**How to complete this task**
Leave the images aside and repeat the whole listing exactly.

**Given records**
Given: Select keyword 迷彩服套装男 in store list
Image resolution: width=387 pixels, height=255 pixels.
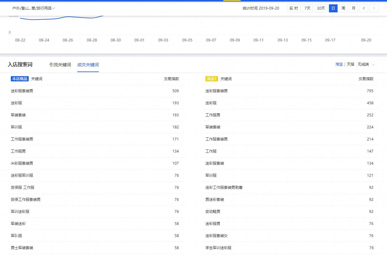Looking at the screenshot, I should [21, 91].
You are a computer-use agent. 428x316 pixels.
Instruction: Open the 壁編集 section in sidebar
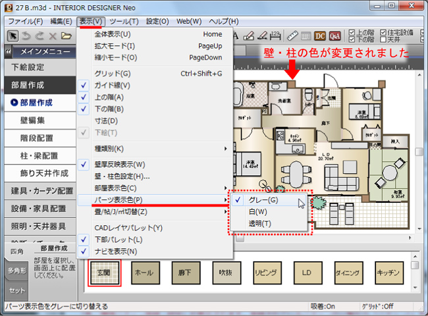33,120
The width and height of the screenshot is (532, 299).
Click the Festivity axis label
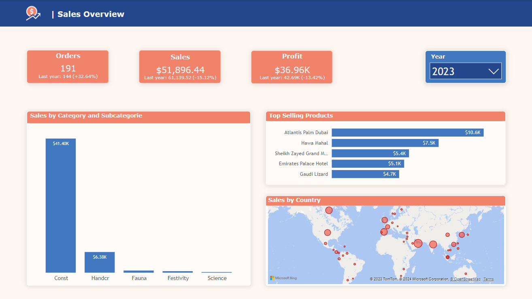coord(178,278)
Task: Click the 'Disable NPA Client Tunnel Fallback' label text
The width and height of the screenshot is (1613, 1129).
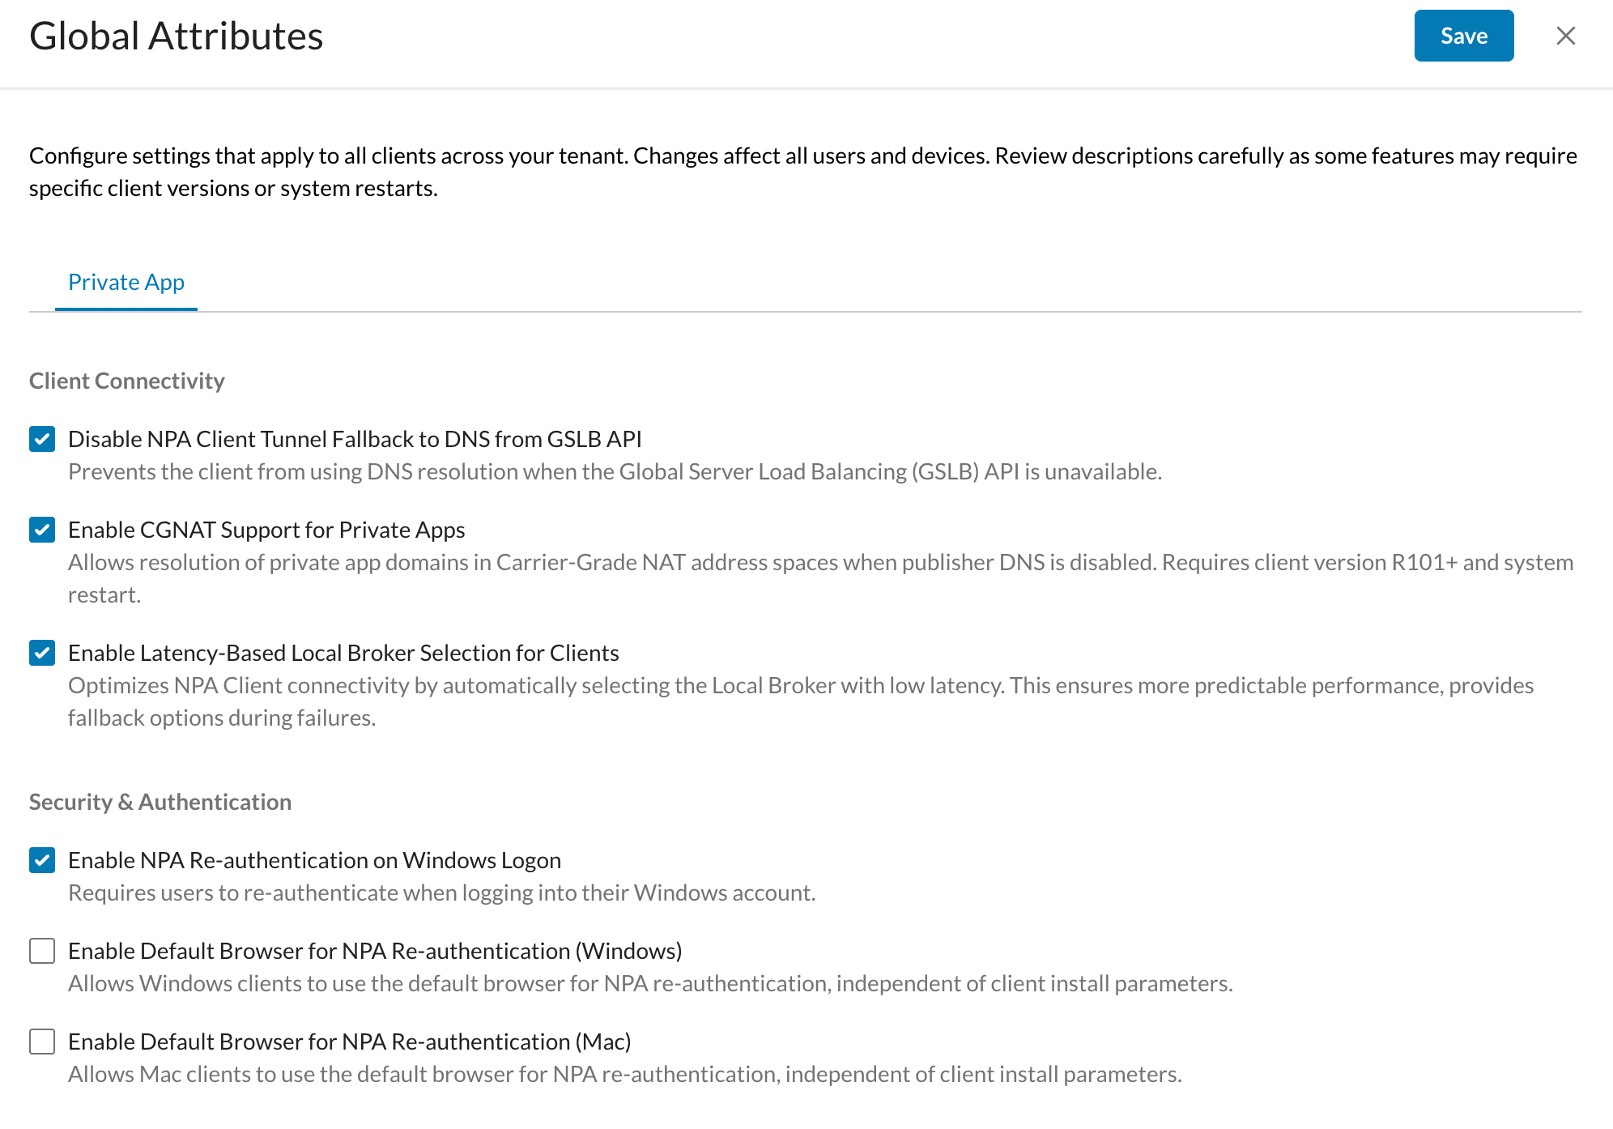Action: 355,439
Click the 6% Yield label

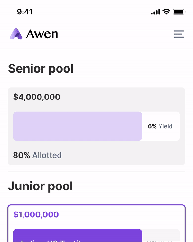click(160, 126)
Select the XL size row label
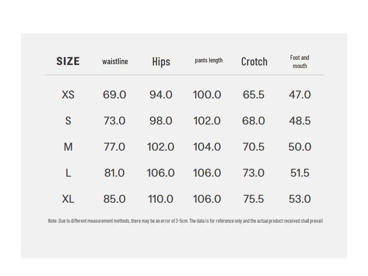Viewport: 368px width, 276px height. click(x=68, y=199)

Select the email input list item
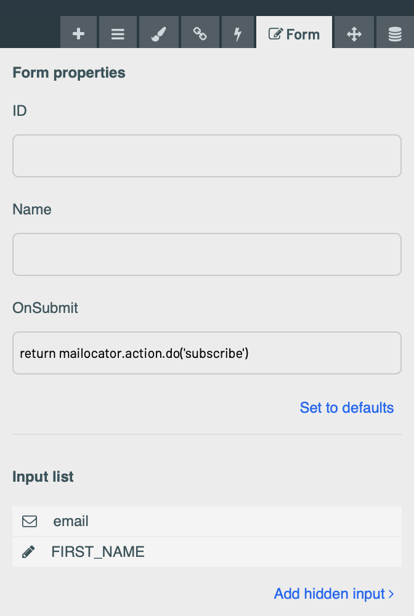pos(207,521)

**Result for this exercise**
Given: Select keyword 迷彩服套装男 in store list
Image resolution: width=387 pixels, height=255 pixels.
Looking at the screenshot, I should [21, 91].
You are a computer-use agent. 428x316 pixels.
Instruction: Open the 壁編集 section in sidebar
33,120
The width and height of the screenshot is (532, 299).
Click the Festivity axis label
coord(178,278)
Task: Click the 'Disable NPA Client Tunnel Fallback' label text
The width and height of the screenshot is (1613, 1129).
Action: 355,439
Click the 6% Yield label

click(160, 126)
Select the XL size row label
Viewport: 368px width, 276px height. click(x=68, y=199)

Select the email input list item
pos(207,521)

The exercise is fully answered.